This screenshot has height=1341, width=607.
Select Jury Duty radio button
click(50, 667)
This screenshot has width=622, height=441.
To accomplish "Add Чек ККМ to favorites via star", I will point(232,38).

+-------+

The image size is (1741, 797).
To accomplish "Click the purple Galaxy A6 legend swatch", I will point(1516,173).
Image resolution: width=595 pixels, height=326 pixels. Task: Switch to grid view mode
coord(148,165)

+-------+

Scan the lines above for "accomplish", then copy every one that has it.

To accomplish "Add Чек ККМ to favorites via star", I will point(232,38).
To accomplish "Click the purple Galaxy A6 legend swatch", I will point(1516,173).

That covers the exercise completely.